The wild success of the Burlington Record Plant spurs an ancillary cottage industry: locally made turntables. Most of the parts are locally sourced, or at least fair trade. Most notably, Creston Electric Instruments begins producing custom turntables and, by August, is selling more turntables than guitars. This in part because the local market for Creston guitars slows when sales reports reveal that 95 percent of Vermont guitarists and 60 percent of bassists already own at least one Creston.
After alienating longtime fans by releasing a solo record in 2015, Grace Potter further embraces pop-diva-dom in September with another button-pushing solo effort. It's called Seriously. I Really Really Really Don't Give a Fuck What You Think. It's by far her best-selling album to date.
In October, DNA testing reveals that the Medallions are, in fact, a disco band stuck in the present day after accidentally time traveling from the 1970s, and not, as had been widely speculated, local dance-rock phenoms Madaila in disguise.
"Well, yeah," says Madaila's Mark Daly, rolling his eyes. "I don't know why that was so hard for everyone to understand. We said that from the beginning. Are you people dense?"
With no way to get back to the 1970s, the Medallions make themselves at home in 2016. They become one of Burlington's most popular acts, thanks to a weekly Thursday residency at Radio Bean called Fondue Disco Party.

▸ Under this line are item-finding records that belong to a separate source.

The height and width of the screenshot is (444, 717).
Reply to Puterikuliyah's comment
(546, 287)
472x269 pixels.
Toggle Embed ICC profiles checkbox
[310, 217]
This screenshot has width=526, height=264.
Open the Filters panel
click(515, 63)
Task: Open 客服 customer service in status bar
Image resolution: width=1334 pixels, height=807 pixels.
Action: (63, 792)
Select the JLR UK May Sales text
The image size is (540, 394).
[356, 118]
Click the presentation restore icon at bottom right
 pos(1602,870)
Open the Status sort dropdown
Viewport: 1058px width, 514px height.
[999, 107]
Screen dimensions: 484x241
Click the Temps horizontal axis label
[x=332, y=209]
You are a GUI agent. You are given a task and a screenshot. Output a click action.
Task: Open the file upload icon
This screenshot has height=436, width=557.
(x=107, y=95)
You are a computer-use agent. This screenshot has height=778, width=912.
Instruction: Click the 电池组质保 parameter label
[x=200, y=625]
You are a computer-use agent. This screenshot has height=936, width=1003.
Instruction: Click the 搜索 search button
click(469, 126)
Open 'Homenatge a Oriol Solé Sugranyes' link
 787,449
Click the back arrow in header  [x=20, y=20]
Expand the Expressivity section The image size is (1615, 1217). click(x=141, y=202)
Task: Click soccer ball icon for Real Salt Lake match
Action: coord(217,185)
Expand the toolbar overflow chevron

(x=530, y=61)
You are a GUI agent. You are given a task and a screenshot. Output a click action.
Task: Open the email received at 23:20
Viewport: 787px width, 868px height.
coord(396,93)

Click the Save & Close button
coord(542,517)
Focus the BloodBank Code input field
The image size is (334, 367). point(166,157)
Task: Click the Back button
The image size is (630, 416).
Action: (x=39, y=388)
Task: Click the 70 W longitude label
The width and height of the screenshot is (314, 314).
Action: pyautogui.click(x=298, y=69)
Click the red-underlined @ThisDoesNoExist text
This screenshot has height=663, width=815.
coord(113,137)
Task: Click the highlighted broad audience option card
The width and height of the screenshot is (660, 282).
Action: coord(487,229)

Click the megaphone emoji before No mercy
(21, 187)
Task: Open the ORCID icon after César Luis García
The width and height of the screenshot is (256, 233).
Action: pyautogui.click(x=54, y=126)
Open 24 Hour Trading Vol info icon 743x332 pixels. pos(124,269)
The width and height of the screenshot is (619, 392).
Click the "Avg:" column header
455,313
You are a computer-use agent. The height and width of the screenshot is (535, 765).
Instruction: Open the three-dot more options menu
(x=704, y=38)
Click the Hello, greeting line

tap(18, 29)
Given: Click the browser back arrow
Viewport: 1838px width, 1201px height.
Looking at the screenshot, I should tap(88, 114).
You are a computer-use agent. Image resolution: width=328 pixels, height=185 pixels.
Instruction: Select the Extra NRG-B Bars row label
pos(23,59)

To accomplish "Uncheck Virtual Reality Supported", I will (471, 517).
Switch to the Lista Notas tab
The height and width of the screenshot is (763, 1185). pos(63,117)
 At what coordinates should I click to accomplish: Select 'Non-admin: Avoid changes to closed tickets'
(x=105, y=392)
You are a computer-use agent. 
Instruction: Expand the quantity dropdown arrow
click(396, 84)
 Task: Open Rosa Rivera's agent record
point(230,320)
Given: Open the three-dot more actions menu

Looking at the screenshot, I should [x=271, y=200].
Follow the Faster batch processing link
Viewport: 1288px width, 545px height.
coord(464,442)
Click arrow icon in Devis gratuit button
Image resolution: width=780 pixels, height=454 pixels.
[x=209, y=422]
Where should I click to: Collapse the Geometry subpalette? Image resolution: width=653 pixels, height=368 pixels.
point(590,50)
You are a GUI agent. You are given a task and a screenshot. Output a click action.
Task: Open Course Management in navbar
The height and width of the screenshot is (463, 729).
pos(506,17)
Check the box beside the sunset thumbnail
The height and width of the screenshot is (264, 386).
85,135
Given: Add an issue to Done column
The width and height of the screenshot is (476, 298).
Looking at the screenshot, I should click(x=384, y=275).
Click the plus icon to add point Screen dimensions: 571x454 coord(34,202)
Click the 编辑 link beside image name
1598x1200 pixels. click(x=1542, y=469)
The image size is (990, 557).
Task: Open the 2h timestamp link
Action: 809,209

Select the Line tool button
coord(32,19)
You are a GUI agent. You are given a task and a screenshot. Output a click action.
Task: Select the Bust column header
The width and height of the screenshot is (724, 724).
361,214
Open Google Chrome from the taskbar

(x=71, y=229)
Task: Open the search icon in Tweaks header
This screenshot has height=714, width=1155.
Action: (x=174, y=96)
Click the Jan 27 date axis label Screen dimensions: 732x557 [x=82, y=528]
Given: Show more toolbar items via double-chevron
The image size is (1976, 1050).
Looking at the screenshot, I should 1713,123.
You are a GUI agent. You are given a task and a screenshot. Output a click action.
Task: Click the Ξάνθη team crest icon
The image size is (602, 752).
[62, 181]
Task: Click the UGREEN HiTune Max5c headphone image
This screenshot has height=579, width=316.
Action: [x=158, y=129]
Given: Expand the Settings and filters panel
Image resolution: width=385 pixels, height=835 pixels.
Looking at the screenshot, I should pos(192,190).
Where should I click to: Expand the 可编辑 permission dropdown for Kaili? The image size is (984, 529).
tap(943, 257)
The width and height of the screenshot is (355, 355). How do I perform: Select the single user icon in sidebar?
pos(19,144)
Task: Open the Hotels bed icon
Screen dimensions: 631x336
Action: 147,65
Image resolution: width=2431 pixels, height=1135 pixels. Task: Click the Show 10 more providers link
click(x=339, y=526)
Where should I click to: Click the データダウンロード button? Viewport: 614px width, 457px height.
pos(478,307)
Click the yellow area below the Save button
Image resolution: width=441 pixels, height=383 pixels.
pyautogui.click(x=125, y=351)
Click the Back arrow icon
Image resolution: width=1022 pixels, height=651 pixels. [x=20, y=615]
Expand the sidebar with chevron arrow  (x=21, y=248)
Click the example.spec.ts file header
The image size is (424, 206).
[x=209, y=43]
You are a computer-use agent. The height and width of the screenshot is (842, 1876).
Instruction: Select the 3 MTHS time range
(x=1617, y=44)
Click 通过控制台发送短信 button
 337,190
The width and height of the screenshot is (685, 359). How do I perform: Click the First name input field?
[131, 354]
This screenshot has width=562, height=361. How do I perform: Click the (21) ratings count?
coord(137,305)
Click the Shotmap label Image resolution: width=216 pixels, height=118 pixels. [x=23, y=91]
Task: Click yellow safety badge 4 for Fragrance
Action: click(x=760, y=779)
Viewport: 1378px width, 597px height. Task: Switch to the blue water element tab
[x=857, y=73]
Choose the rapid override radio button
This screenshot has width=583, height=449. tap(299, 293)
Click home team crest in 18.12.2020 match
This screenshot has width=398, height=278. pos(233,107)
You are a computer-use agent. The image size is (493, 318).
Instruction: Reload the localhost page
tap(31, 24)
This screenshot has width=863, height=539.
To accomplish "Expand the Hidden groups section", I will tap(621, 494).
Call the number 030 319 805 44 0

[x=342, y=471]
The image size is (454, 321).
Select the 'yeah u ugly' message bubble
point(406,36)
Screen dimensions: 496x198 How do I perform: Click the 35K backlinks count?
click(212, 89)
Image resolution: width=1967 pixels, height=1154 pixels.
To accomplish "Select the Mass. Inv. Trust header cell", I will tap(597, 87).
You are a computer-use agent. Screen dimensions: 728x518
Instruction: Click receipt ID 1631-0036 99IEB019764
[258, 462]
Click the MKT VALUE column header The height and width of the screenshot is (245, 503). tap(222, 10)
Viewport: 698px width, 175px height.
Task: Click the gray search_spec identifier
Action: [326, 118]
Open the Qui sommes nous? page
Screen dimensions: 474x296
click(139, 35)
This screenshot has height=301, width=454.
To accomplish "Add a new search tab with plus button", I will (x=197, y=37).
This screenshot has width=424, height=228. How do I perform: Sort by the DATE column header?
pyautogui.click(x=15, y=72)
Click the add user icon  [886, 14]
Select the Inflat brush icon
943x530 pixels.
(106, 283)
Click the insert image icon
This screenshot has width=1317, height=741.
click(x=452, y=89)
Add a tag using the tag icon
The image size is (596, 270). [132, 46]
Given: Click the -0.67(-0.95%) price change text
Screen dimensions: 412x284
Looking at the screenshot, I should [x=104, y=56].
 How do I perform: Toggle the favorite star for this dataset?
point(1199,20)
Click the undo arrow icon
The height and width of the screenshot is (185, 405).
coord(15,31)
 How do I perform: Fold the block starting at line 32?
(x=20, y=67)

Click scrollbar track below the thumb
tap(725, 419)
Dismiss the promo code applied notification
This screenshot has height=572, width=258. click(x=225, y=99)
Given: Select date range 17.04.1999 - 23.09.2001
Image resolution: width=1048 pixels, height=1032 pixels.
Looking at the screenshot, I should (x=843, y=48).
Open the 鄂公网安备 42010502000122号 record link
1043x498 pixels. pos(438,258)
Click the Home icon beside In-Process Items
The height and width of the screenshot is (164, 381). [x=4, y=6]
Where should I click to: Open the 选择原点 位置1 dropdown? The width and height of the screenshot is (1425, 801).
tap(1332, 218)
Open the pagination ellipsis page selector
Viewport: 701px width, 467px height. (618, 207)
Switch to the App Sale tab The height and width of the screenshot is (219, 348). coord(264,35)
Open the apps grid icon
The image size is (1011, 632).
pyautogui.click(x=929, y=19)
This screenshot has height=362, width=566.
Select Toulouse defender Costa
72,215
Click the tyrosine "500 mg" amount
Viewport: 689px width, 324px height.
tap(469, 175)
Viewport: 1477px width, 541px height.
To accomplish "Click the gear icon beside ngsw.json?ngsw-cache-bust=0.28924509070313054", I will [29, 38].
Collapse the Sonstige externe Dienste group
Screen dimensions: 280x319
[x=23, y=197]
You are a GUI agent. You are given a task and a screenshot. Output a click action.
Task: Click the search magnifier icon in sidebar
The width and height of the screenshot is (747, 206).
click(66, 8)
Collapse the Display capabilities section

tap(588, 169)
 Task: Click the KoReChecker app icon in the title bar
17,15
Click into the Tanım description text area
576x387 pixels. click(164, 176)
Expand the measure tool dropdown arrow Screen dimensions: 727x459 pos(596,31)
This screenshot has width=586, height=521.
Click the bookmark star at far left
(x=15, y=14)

In November, Sen. Bernie Sanders wins the U.S. presidential election in a landslide. It's actually not as big an upset as one would have thought. That's because at the Republican National Convention in July, the Grand Old Party shocks the nation by nominating a piece of paper. It reads: "IOU: One even marginally electable candidate who is not a ridiculous and embarrassing clown. Sorry, America! XOXO, the GOP."
Sanders' win is a boon to the Vermont music scene. Nicole Nelson is tabbed to sing the national anthem at his inauguration. Several local bands are hired to play inaugural balls, including Kat Wright and the Indomitable Soul Band, Madaila, the Lynguistic Civilians and Rough Francis. Bernie staffer Luis Calderin of Burlington becomes the country's first-ever "first DJ." Burlington's Big Heavy World is named the National Music Office and opens satellite offices in every state. VICE runs a 14,000-word piece titled "How Bernie Sanders Invented Hip-Hop in Burlington, Vermont, and Thus Saved Democracy (and Puppies)."